In the phase engulfment control unit, the comparator compares the reference signal and the phase engulfment amount in different bit order, so the phase control signal generated by the phase engulfment control unit is not continuous, and can be regarded as evenly distributed, so as to reduce the signal generation The amount of period jitter in the output signal of the device.

Description of drawings

FIG. 1 is a structural diagram of a conventional signal generating device;

FIG. 2 is a schematic diagram of waveforms of a plurality of multi-phase clocks;

Fig. 3 is a block diagram of a conventional phase engulfment control unit;

Fig. 4 shows the structural diagram of the signal generating device of the present invention;

Fig. 5 shows the schematic diagram of the phase phagocytosis control unit of Fig. 4;

Fig. 6 shows the value of the counter received by the comparator of Fig. 5;

FIG. 7 shows a schematic diagram of phase phagocytosis corresponding to different phase phagocytosis amounts, wherein the oblique area is the area where the phase control signal SCS is enabled, and N is the phase phagocytosis amount.

Detailed ways

The phase devouring device of the present invention and the signal generating device using the phase devouring device will be described in detail below with reference to the accompanying drawings.

Since the phase swallowing in the conventional architecture is continuous, the period jitter is relatively large. Therefore, in order to reduce the period jitter, the present invention proposes a structure to disperse the phase phagocytosis.

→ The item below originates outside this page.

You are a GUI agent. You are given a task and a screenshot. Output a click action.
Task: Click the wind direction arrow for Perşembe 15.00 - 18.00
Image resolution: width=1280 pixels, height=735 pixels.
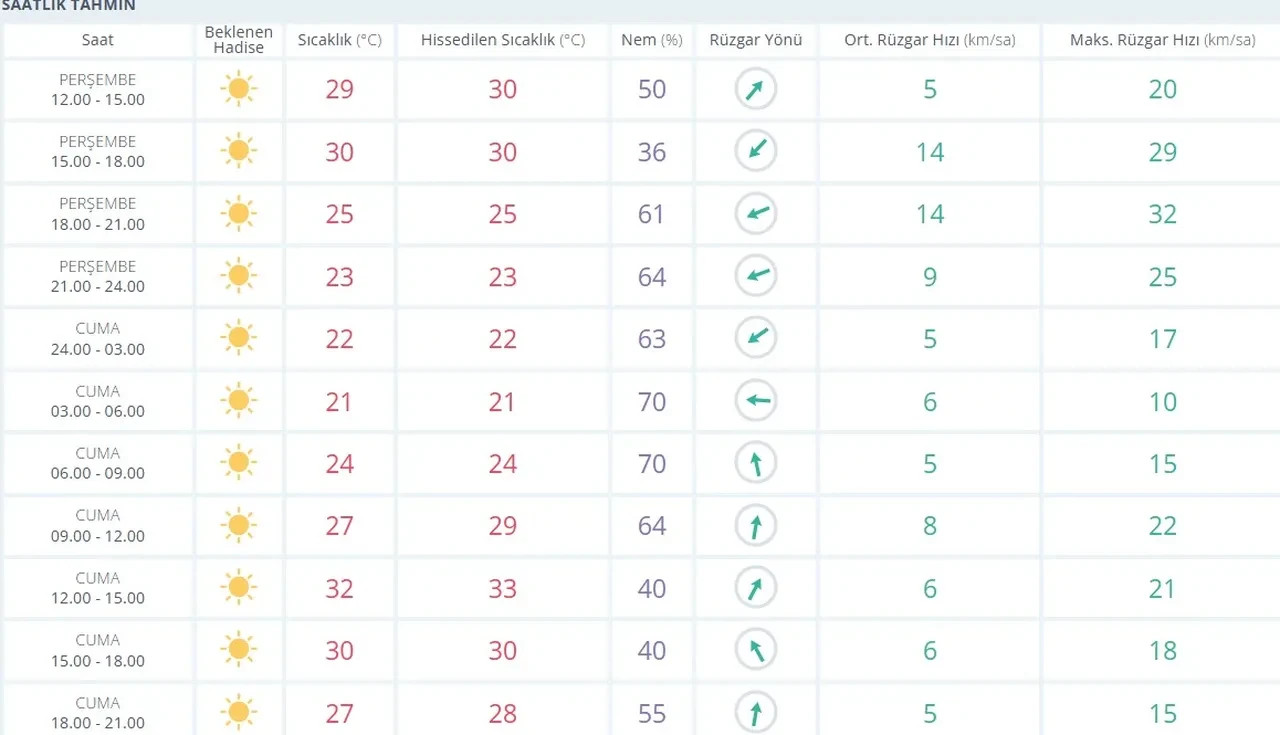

FIG. 4 shows the structure diagram of the signal generating device of the present invention. The signal generating device 40 of the present invention includes a multi-phase clock generating unit 41 , a phase swallowing device 42 , and a frequency divider 43 . The phase devouring device 42 includes a multiplexer 421 , a phase devouring control unit 422 , and a clock selection unit 423 . The multi-phase clock generation unit 41 generates a plurality of multi-phase reference clocks CKn-1, CKn-2, . . . , CK0 with the same frequency but different phases according to a reference clock. The multiplexer 421 receives a plurality of multi-phase reference clocks, and selects a reference clock output of the multi-phase reference clocks according to a phase selection signal. The phase swallowing control unit 422 generates a phase control signal SCS according to the amount of phase swallowing. The clock selection unit 423 then outputs a phase selection signal according to the phase control signal SCS. The difference between the signal generation device 40 of the present invention and the conventional signal generation device is that the phase control signal generated by the phase engulfment control unit 422 is scattered and not continuous. Since the structures and functions of the multi-phase clock generating unit 41 , the multiplexer 421 , the frequency divider 43 , and the clock selecting unit 423 of the signal generating device 40 are the same as those of the conventional signal generating device, the description will not be repeated here.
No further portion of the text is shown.